Each layer has its own metrics, measured at its stage. End-to-end metrics align with the
Visdom AI-Native SDLC metrics framework (ITS, CPI, TORS).
Layer 0: Context Collection
| Metric | Target | Measured when |
| Context build time | <10s | After Layer 0 completes |
| Knowledge layer cache hit rate | >90% | On each query |
| Context completeness | 100% required fields | Validation of review-context.json |
Layer 1: Deterministic Gate
| Metric | Target | Measured when |
| Gate execution time | <60s | After Layer 1 completes |
| Secret detection recall | 100% (zero false negatives) | Quarterly audit with known secrets |
| SAST findings per PR | Trending down | After each PR |
| Blocking rate | <10% PRs blocked | After each PR |
| TORS | >85% | Computed from test reliability data |
Layer 2: AI Quick Scan
| Metric | Target | Measured when |
| Scan time | <2 min | After Layer 2 completes |
| Risk classification accuracy | >85% agreement with human | Comparison: VCR risk vs reviewer judgment |
| Quick findings acceptance rate | >60% | Developer reaction on findings |
| Layer 3 trigger rate | 30-50% of PRs | After classification (too low = miss risk, too high = waste) |
| Token cost per scan | <$0.05 avg | Per invocation |
| AI-code detection precision | >80% | Comparison with known AI-generated PRs |
Layer 3: AI Deep Review
| Metric | Target | Measured when |
| Deep review time | <10 min | After Layer 3 completes |
| Finding severity distribution | More HIGH/CRITICAL than LOW | If L3 produces mainly LOW findings, risk classifier is too aggressive |
| False positive rate | <15% | Developer reaction per finding |
| Actionable finding rate | >80% | Finding has concrete fix suggestion |
| Token cost per review | <$2.00 avg | Per invocation |
| Circular test detection rate | Tracked, no target | Per PR with new/modified tests |
Reporter
| Metric | Target | Measured when |
| Time to first comment | <5 min (L2 only), <15 min (L2+L3) | Timestamp PR open to first VCR comment |
| Comment engagement rate | >50% PRs have reaction | 24h after comment |
| Reviewer guidance accuracy | >70% | Human reviewer confirms focus areas matched |
| Suggested reviewer acceptance | >60% | Was the expertise-based suggestion used? |
Proactive Scanner
| Metric | Target | Measured when |
| Scan completion rate | 100% scheduled scans | After each cron run |
| Trend detection lead time | >2 weeks before problem | Comparison: when scanner flagged vs when it became incident |
| Created issues resolution rate | >50% within 30 days | Tracking auto-created issues |
| Convention drift detection | Drift flagged within 2 weeks | Cross-team pattern comparison |
End-to-End: Visdom SDLC Metrics Integration
📦 Visdom AI-Native SDLC
These metrics connect VCR to the broader Visdom AI-Native SDLC framework described in the blog series.

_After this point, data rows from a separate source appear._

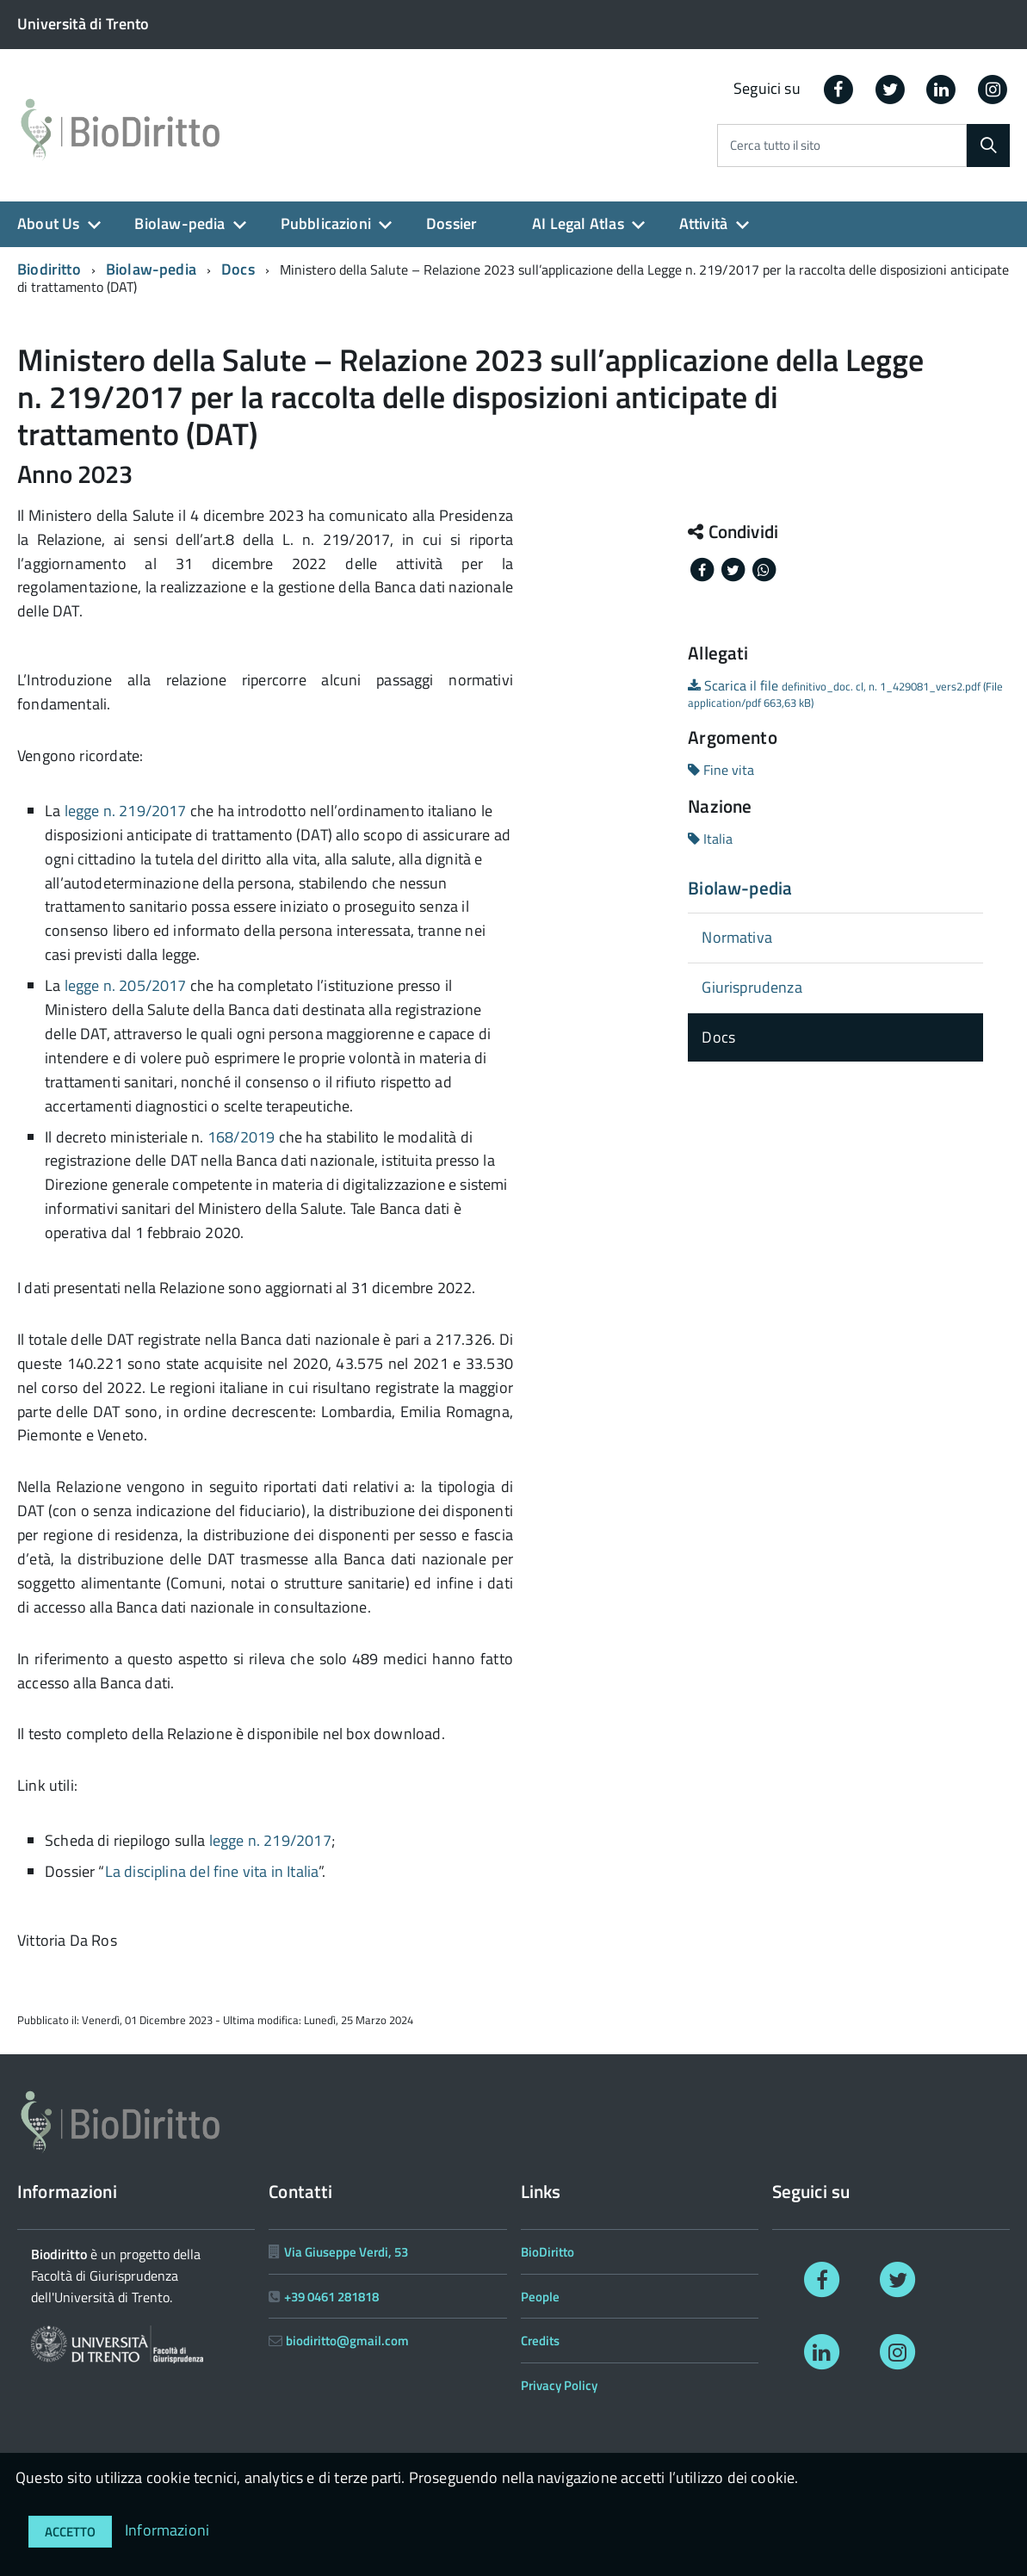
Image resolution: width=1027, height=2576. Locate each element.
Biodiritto (49, 269)
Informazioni (167, 2530)
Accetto (70, 2532)
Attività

ITS, CPI, and TORS are the three core metrics for measuring AI agent effectiveness across the software delivery lifecycle.
| Metric | Definition | Target | Connection to Visdom SDLC |
| ITS (Iterations-to-Success) | Iterations from task assignment to passing CI | 1-3 healthy, 5-10 warning, 20+ structural failure | VCR reduces ITS by filtering flaky tests (TORS) and providing early feedback before agent iterates |
| CPI (Cost-per-Iteration) | Tokens + compute + CI + review per iteration | Trending down | VCR reduces review component of CPI; TORS reduces wasted iterations |
| TORS (Test Oracle Reliability Score) | % of test failures that are real regressions | >85% | Directly measured by Layer 1; feeds into Layer 2 risk classification |
| Escaped defects | Bugs in production in areas covered by VCR | Trending down | Primary outcome metric |
| 4x Hidden Tax visibility | License + compute + tokens + review breakdown | Fully tracked | VCR dashboard provides real-time cost breakdown |
| Senior review time | Time seniors spend on code review | -30% vs baseline | VCR pre-annotates PRs, focuses reviewer attention |
Feedback Mechanism
Each VCR finding supports developer reactions that feed back into per-layer metrics:
| Reaction | Meaning |
| 👍 | Finding was helpful, fixed it |
| 👎 | False positive / not relevant |
| 🤔 | Not sure, needs discussion |
✅ Feedback loop maturity
During pilot, VirtusLab analyzes reactions manually. In mature deployments, reactions inform
prompt tuning and risk classifier calibration automatically.